I didn’t ask exactly how his war experience made Jake Barnes unable to have sex, even though I knew the question would’ve made Dad chuckle. I also silently noted that Ava Gardner was sort of flat-chested.
“I think I’m gonna go to bed and read,” I announced at the next commercial. Curiosity followed me out of the basement and up to my room and jumped up on the bed. He snuggled in next to me, as usual, laying his head on my leg. I started the book at the beginning, the preface first, then the introduction, then chapter one. I really was interested in the novel, in Miller’s intentions, in its fraught publishing history, in its influence on postwar writers, the full scholarly and critical appraisal.

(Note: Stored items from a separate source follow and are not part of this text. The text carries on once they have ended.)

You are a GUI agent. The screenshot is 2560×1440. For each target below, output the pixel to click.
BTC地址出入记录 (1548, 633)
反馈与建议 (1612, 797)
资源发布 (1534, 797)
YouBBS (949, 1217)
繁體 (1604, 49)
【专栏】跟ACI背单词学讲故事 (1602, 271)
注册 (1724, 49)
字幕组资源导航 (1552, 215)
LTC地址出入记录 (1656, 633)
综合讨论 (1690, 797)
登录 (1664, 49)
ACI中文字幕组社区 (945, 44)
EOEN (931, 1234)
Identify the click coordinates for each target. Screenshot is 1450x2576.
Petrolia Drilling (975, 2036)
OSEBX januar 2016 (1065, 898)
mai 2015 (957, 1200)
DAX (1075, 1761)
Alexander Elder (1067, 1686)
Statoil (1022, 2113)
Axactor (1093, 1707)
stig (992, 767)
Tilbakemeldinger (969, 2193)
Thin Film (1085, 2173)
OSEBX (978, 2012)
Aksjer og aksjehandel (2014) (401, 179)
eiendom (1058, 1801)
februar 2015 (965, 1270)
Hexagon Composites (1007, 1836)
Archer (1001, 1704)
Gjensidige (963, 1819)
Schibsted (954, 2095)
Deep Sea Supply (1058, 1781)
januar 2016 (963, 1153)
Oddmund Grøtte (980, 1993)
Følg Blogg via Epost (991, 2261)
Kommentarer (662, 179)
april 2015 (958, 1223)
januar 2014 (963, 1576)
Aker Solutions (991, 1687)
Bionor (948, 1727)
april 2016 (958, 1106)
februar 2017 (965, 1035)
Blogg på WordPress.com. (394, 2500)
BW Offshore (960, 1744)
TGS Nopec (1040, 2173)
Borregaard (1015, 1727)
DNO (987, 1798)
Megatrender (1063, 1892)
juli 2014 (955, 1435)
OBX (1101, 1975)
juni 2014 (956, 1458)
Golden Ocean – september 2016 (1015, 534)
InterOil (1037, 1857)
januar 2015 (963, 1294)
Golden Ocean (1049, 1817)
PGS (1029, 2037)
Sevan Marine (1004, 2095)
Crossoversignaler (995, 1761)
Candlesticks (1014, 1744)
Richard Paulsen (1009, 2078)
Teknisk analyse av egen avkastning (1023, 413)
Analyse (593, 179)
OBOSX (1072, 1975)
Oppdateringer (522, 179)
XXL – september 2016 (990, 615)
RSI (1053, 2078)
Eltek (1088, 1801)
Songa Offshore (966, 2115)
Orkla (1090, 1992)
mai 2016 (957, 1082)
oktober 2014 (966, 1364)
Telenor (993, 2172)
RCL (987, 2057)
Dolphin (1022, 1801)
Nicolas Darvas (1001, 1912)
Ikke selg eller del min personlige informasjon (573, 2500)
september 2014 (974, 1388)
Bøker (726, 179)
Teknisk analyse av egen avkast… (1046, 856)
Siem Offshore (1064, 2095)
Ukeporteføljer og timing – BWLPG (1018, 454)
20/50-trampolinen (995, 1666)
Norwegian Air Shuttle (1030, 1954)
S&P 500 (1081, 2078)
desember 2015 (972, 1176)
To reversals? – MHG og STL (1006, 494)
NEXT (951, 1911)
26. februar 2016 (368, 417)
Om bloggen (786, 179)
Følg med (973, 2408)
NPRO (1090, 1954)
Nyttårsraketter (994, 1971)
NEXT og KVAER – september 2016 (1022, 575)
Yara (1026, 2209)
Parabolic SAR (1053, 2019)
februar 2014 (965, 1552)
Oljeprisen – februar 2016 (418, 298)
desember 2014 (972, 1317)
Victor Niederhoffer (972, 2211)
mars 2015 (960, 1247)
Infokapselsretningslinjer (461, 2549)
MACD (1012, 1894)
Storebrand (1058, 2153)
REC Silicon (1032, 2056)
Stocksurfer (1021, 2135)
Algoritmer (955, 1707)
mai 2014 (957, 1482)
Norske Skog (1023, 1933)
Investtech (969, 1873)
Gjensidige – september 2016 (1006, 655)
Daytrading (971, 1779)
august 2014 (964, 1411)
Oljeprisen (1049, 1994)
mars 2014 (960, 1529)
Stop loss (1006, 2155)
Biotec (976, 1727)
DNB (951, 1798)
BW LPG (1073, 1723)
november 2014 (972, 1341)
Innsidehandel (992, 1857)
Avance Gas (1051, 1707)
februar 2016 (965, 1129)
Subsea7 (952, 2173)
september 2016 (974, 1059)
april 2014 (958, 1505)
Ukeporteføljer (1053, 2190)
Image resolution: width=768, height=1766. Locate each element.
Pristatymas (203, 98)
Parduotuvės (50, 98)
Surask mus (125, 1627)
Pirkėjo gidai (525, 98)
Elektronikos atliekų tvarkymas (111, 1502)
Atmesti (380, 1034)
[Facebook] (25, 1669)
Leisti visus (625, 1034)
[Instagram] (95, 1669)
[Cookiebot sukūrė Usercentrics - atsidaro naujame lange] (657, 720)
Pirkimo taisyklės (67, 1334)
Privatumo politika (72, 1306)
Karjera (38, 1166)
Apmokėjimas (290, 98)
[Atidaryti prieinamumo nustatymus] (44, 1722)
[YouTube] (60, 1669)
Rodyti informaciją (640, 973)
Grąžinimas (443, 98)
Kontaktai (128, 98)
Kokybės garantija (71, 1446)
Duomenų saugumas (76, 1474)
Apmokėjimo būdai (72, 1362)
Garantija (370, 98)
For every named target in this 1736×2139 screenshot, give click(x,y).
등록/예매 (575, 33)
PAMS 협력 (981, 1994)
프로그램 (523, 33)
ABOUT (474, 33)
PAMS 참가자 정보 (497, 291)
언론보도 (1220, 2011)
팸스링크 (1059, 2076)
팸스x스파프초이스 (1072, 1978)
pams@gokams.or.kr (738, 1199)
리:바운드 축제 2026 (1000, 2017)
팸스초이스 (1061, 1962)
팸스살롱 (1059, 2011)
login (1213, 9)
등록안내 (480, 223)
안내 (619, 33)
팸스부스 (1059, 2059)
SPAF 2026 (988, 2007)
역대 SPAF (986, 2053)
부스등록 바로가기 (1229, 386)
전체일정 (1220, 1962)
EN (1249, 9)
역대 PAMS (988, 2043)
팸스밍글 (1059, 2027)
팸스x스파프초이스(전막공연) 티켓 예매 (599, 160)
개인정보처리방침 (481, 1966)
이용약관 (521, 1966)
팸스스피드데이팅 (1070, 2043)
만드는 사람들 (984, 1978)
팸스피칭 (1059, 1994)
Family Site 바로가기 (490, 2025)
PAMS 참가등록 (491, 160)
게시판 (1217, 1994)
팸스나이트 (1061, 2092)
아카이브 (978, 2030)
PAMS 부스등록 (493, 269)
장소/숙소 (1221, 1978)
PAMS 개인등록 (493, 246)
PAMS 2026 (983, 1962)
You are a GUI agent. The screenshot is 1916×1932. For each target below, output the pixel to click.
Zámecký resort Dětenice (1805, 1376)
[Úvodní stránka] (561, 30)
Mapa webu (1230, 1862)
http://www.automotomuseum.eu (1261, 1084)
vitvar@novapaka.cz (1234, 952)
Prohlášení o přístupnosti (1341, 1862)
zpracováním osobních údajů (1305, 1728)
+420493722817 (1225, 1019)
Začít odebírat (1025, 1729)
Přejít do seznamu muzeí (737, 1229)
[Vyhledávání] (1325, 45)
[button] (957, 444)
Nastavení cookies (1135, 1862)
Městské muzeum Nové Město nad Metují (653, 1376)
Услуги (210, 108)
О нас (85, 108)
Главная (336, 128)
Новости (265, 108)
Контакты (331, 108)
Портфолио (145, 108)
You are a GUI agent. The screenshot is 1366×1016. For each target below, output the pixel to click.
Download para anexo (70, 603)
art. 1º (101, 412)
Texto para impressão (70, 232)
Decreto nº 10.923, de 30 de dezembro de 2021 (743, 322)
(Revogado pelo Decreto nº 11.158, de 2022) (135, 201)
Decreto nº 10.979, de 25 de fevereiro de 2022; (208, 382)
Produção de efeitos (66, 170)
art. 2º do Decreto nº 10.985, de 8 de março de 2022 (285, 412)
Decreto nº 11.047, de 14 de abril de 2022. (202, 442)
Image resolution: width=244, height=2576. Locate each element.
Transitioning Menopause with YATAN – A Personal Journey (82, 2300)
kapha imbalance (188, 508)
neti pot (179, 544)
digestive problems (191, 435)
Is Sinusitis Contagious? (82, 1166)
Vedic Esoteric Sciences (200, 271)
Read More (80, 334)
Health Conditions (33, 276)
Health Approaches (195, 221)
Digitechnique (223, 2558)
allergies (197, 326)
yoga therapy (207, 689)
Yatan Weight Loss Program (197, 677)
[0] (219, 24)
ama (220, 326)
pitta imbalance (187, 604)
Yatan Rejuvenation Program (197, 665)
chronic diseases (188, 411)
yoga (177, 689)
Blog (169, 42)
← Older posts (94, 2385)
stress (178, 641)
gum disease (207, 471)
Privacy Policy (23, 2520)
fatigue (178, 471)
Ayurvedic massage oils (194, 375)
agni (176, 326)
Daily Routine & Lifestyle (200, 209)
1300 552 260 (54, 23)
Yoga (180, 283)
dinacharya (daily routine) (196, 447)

But soon I was skipping pages, searching for the good parts. And then I was reading certain quoted sentences again and again. “He bent down and kissed her breasts, and after he had kissed them fervidly, he stuffed them back into her corsage.” I’d never encountered that meaning of “corsage.” “She commenced rubbing her pussy affectionately, stroking it with her two hands, caressing it, patting it, patting it.” I’d never read the word “pussy” in the anatomical sense.